ABOUT THIS TASK:
Please answer from the text on leukemic stem cells: what is the phenomenon called in which passenger mutations increase their allele frequency along with driver mutations in the same cell?
### QUOTED PASSAGE
LSCs are present at low levels in BM, being found in only 0.1%, approximately. This makes their identification and even their differentiation difficult since, despite the mutations, they are cells that still have many similarities with HSCs (20). Although the common characteristics, LSCs are heterogeneous cells and have different phenotypic characteristics, genetic mutations, and metabolic alterations. This whole set of alterations enables the cell to initiate the process of carcinogenesis, in addition to conferring drug resistance and inducing relapses (36, 37, 40).
During tumor progression, cancer cells continuously acquire genetic changes, and the fittest, most proliferative cells are selected for giving rise to distinct tumor subclones, which is known as clonal hematopoiesis (CH) (41–44). The clonal hematopoiesis of indeterminate potential (CHIP) refers to the presence of at least one driver mutation in hematopoietic cells of peripheral blood, without hematological malignancy. It is associated with increased risk of cancers, particularly in myeloid neoplasms, and chronic inflammatory diseases. The phenomenon of CHIP becomes very common in the population of people aged ≥80 years. That is explained by the accumulation of somatic mutations in HSCs, which occurs in an age-dependent manner (45, 46).
Clones evolve through the interaction of selectively advantageous ‘driver’ lesions, selectively neutral ‘passenger’ lesions and deleterious lesions. Driver lesions or mutations are the mutations that increase fitness and confer a clonal growth advantage. The neutral mutations, also known as passenger mutations, are accumulated in these cells but do not confer any fitness advantage. Neutral evolution of these passenger mutations can also shape clonal evolution, notably by a phenomenon called genetic drift, in which the allele frequencies of a mutation change over time. In addition, when both driver and passenger mutations occur in the same cell, the passenger mutations increase their allele frequency with the driver mutations, which is a phenomenon called hitchhiking that also participate in clonal evolution (47, 48).
The recognition of the important role of clonal hematopoiesis and clonal evolution in tumor initiation, disease progression and relapse have profound implications for the diagnosis and treatment of these malignancies. Additionally, the advent of new technologies may facilitate the definition of the molecular determinants and underlying mechanisms of clonal evolution in leukemia, which could provide targeted, individualized therapies for leukemia patients (49, 50).
Characterization of Leukemic Stem Cells
A major challenge in studying LSCs is identifying a possible unique cell surface antigen phenotype, from which it would be possible to develop a targeted and much more specific treatment than the treatments currently used. Furthermore, due to the heterogeneity of the different types of leukemias, there is a lot of variation in the antigens found on the surface of these cells, becoming even more difficult to identify a specific marker that is not expressed in normal cells, or has a different expression pattern, density, or distribution (51–54).
Some common stem cell’s markers are CD34, CD117 and HLA-DR, which expressions predict lower rate of complete remission (CR). In addition, the principal surface antigens of the myeloid lineage are CD13, CD33, CD14, CD15 and CD11b. Mostly, the expression of these markers have not yet showed any prognostic significance or are associated with a poorer outcome, such as reduction of CR, period of remission and survival. Although, cells that expresses CD15 usually presents a higher CR rate. Another marker found in myeloblasts is CD56, which expression is also reported as a poorer prognostic factor (55)
######
### INFORMATION SHOWN
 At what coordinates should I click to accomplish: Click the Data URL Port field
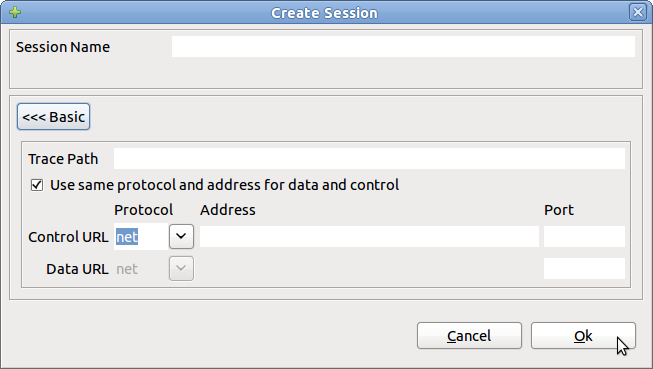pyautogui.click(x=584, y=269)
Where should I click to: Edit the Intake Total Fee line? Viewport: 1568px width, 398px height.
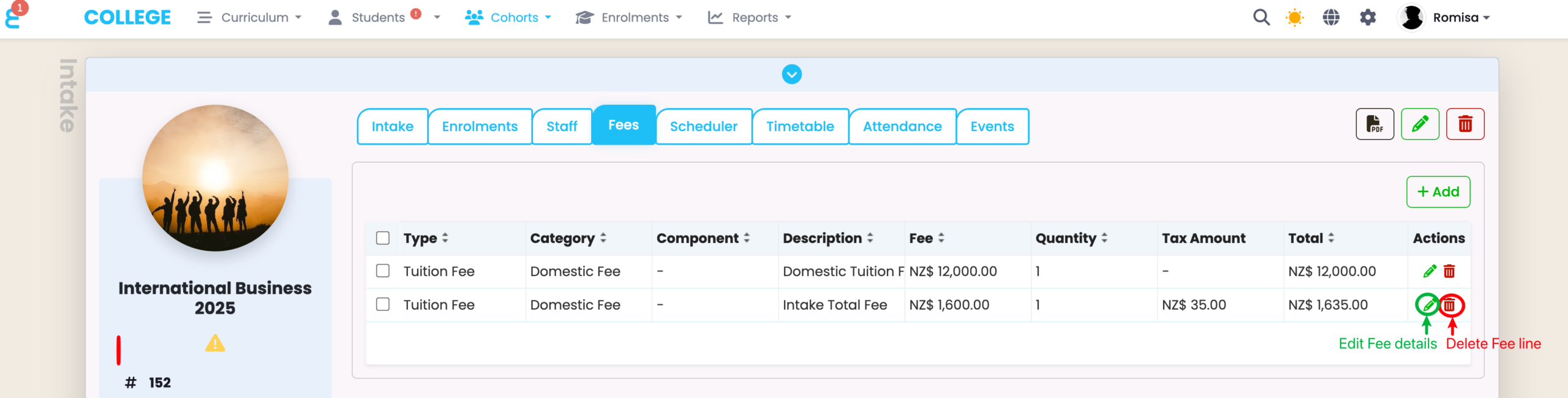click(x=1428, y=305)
######
### INFORMATION SHOWN
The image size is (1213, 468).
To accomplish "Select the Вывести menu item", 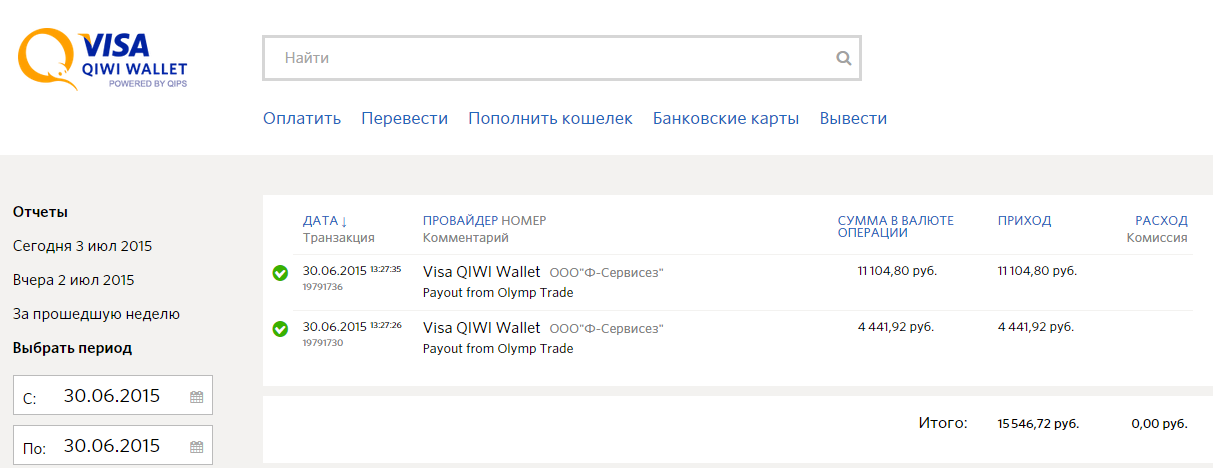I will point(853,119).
######
ANSWER:
Hitchhiking.